_Problem details_: Print every record below exactly, minus the pictures.

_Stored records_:
Start of Block

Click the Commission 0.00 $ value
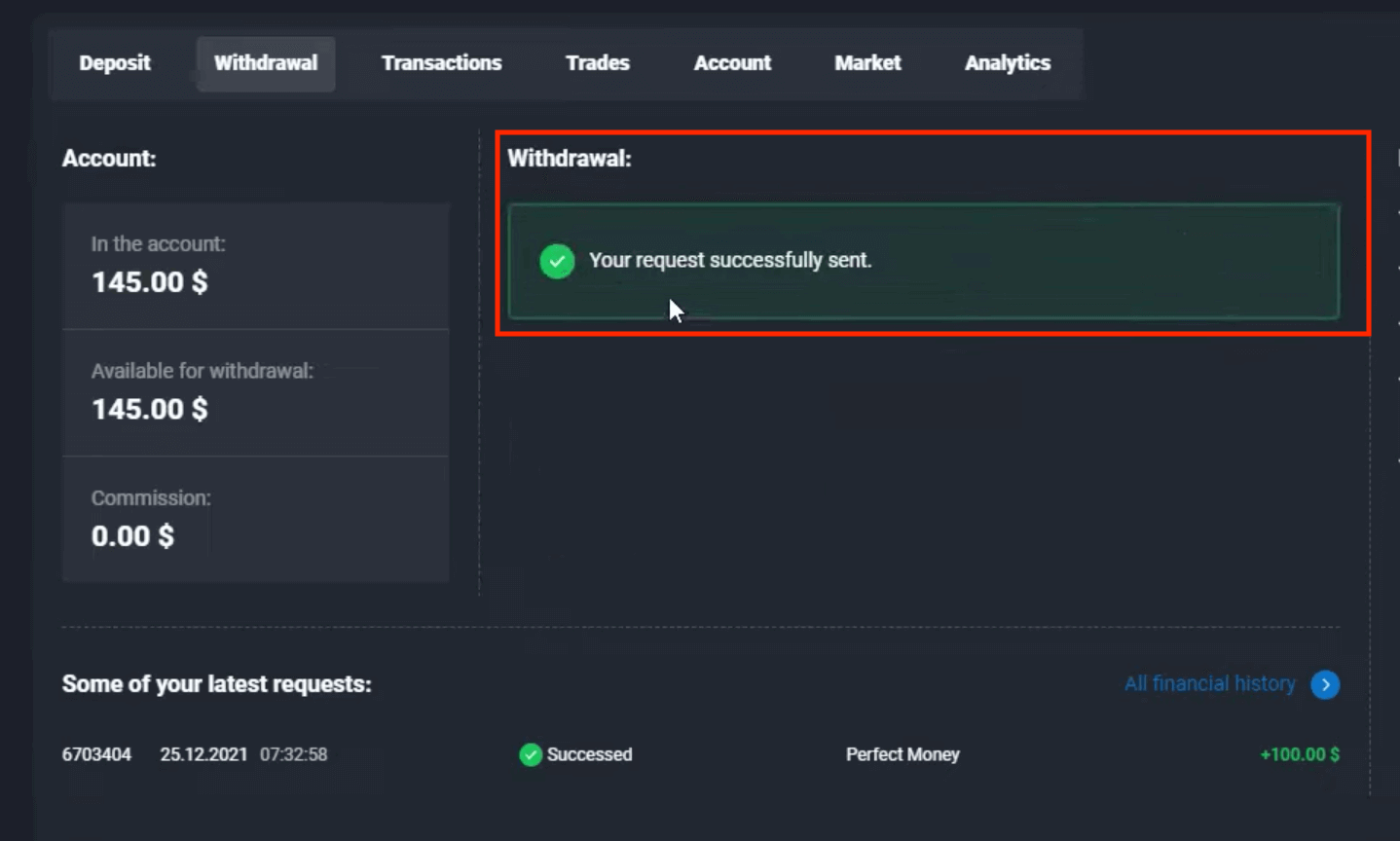pos(132,536)
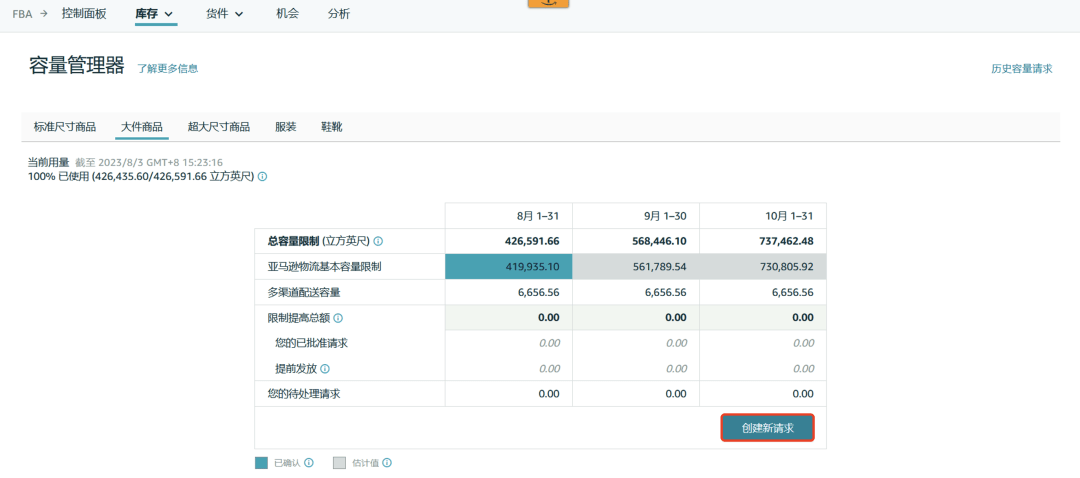This screenshot has height=478, width=1080.
Task: Select the 服装 tab
Action: click(x=286, y=127)
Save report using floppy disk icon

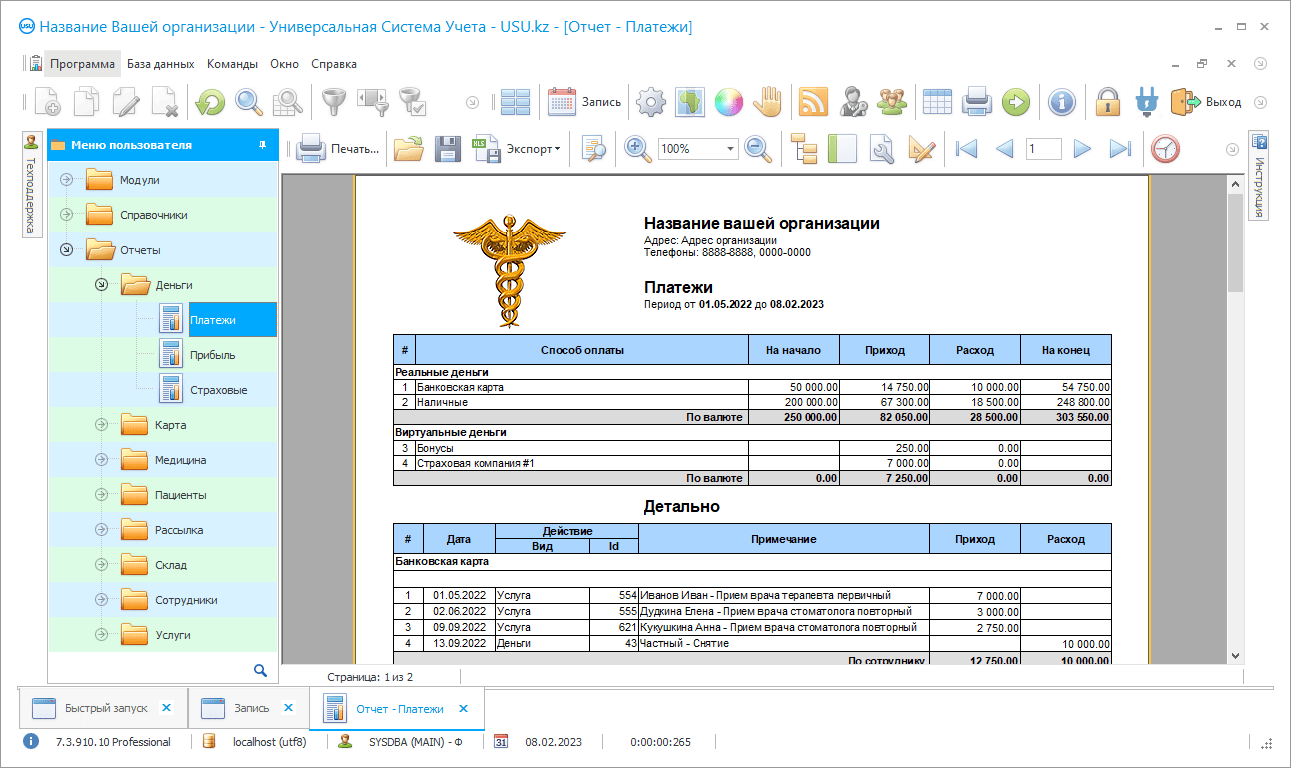pos(448,149)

End of Block

_Result of the task_:
Click the Commission 0.00 $ value
pos(132,536)
This screenshot has height=478, width=1080.
Task: Select the 服装 tab
Action: click(x=286, y=127)
Save report using floppy disk icon

pos(448,149)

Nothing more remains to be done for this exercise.